Dollar helped by tariffs threat
The US dollar has benefited from President Donald Trump stating on Thursday that the United States will put a 25% tariff on imports from Mexico and Canada, major US trade partners, potentially by as soon as Saturday.
“The weekend will present the first test of how serious US President Donald Trump is with his protectionism threat, as Canada and Mexico face a 25% tariff deadline tomorrow,” said analysts at ING, in a note.
“Markets continue to treat those threats with a dose of caution, and should we effectively see an official imposition of tariffs tomorrow, both CAD and MXN look at major downside risks.”
USD/CAD fell 0.1% to 1.4465 and USD/MXN dropped 0.1% to 20.6810, after both pairs jumped sharply higher on the news.
The Federal Reserve left its benchmark overnight interest rate in the 4.25%-4.50% range on Wednesday, with officials removing the reference that inflation having "made progress" toward the Fed's 2% inflation goal.

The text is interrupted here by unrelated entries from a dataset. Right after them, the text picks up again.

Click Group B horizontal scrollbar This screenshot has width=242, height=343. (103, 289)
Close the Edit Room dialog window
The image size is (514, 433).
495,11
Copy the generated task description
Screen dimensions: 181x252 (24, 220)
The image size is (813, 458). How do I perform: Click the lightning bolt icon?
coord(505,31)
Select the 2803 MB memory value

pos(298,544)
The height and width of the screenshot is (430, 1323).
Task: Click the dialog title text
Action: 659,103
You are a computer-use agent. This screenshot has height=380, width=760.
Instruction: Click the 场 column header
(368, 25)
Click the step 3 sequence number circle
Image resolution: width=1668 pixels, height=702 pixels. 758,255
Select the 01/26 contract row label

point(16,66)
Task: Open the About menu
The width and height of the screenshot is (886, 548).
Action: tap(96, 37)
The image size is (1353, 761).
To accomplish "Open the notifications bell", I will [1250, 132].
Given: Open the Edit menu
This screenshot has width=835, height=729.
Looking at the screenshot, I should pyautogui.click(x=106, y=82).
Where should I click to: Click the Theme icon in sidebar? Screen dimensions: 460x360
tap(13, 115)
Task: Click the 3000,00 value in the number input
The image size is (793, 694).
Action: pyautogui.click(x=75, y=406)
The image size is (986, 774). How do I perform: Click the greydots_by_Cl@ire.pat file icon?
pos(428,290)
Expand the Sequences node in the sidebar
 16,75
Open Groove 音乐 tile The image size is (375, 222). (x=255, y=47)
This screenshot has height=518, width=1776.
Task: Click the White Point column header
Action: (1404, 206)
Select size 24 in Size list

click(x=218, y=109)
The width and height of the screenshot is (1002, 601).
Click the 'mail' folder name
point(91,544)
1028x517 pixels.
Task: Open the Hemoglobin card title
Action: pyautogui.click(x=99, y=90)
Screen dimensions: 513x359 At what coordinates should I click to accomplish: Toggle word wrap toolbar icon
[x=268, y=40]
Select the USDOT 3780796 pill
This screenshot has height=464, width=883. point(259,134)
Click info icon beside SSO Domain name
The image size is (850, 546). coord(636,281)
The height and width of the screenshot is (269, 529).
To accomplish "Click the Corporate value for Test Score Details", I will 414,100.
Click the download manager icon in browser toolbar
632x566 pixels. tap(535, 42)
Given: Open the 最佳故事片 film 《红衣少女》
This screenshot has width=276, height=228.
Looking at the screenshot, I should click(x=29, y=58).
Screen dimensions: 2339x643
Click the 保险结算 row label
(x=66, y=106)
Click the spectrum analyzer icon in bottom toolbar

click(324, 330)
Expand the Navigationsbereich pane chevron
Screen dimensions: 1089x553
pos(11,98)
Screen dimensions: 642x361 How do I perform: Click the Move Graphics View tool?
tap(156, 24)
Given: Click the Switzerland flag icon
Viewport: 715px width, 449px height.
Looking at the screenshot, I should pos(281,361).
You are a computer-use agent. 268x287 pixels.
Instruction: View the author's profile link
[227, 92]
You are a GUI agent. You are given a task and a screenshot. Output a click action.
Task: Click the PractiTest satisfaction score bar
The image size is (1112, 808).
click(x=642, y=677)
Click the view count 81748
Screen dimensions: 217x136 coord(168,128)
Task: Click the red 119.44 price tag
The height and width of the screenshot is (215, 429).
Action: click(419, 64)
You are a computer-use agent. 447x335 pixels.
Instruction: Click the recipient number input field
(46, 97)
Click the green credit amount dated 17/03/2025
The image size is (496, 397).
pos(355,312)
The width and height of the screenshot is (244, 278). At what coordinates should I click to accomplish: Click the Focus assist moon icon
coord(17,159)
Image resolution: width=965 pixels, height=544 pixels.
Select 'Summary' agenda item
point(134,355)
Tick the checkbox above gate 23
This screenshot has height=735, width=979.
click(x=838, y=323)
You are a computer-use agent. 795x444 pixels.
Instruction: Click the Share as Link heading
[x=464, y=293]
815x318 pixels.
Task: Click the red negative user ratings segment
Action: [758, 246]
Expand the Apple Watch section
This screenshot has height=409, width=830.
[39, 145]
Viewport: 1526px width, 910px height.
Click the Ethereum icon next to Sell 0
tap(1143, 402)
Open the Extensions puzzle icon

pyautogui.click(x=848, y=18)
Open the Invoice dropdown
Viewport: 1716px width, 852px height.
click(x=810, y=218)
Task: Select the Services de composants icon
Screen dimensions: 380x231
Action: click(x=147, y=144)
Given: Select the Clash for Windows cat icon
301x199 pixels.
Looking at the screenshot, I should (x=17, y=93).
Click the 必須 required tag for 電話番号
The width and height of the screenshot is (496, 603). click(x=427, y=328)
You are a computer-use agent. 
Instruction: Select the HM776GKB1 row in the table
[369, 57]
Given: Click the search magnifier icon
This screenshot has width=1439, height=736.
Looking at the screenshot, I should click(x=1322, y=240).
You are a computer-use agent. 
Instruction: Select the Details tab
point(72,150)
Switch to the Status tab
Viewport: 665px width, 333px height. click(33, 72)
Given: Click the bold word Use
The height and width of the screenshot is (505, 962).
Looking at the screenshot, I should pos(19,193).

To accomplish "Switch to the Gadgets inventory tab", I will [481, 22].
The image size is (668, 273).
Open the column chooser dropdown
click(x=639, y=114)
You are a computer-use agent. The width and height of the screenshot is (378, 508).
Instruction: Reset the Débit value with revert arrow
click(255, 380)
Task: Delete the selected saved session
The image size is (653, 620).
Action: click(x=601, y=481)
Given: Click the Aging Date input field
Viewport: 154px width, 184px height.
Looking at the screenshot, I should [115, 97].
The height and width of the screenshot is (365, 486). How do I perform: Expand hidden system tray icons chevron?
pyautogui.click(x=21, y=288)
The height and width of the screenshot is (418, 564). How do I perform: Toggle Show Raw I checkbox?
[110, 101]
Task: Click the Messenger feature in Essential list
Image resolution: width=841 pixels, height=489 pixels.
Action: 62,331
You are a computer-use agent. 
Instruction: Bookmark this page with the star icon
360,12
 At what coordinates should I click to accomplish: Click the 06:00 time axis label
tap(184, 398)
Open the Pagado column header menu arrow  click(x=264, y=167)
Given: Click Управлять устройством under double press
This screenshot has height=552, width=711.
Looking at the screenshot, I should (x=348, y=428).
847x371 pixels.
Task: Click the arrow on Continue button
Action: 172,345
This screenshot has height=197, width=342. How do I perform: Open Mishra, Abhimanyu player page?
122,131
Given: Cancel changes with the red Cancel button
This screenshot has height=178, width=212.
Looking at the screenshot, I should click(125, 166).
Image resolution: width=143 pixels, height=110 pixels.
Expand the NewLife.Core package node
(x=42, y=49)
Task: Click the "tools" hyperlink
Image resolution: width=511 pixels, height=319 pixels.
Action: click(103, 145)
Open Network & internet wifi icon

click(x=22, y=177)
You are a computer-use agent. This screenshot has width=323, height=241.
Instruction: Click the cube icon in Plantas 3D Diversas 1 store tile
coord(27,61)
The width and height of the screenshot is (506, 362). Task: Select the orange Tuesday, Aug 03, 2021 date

December's core PCE price index in the United States - the Federal Reserve's preferred measure of inflation - is set for release later in the session, and could provide further clues on the central bank's rate outlook.
Euro slips after ECB cut
In Europe, EUR/USD dropped 0.2% to 1.0368 in the wake of the European Central Bank cutting interest rates by a quarter of a percentage point on Thursday.
This was the fifth ECB rate cut since June, and markets expect as many as three more this year, driven by arguments that the biggest inflation surge in generations is nearly defeated and the flagging economy needs relief.
Evidence for this view arrived Friday with the release of disappointing German retail sales data for December, dropping 1.6% on the month, while French consumer prices increased slightly less than anticipated in January, up 1.8% year-on-year in January, below the ECB’s 2% medium-term target.
Away from the data, EUR/USD will continue “to follow the tariff-driven swings in the dollar. Should Trump impose tariffs on Canada and Mexico by tomorrow, we think EUR/USD can easily head below 1.030 on the back of USD strength and greater tariff risk could be embedded into the euro.”
GBP/USD slipped marginally lower to 1.2418, with eyes turning to next week’s policy-setting meeting by the Bank of England.
The UK central bank is expected to keep interest rates unchanged on Thursday, but fears about the strength of Britain's economy means sterling remains vulnerable to sharp moves lower.
Yen slips despite jump in Tokyo CPI
In Asia, USD/JPY traded 0.3% higher to 154.63, in line with the broader mood, even as a strong inflation print from Tokyo kept rate hike bets alive.
Data on Friday showed that the Tokyo consumer price index rose as expected in January, reaching a nearly two-year high, driven by strong private spending.
Headline CPI inflation accelerated to 3.4% year-on-year, up from 3% in December, marking its highest level since April 2023, while core CPI, which excludes fresh food prices, increased 2.5% year-on-year, hitting an 11-month high.
USD/CNH traded 0.1% higher at 7.2966, with thin trading volumes due to the Lunar New Year holiday.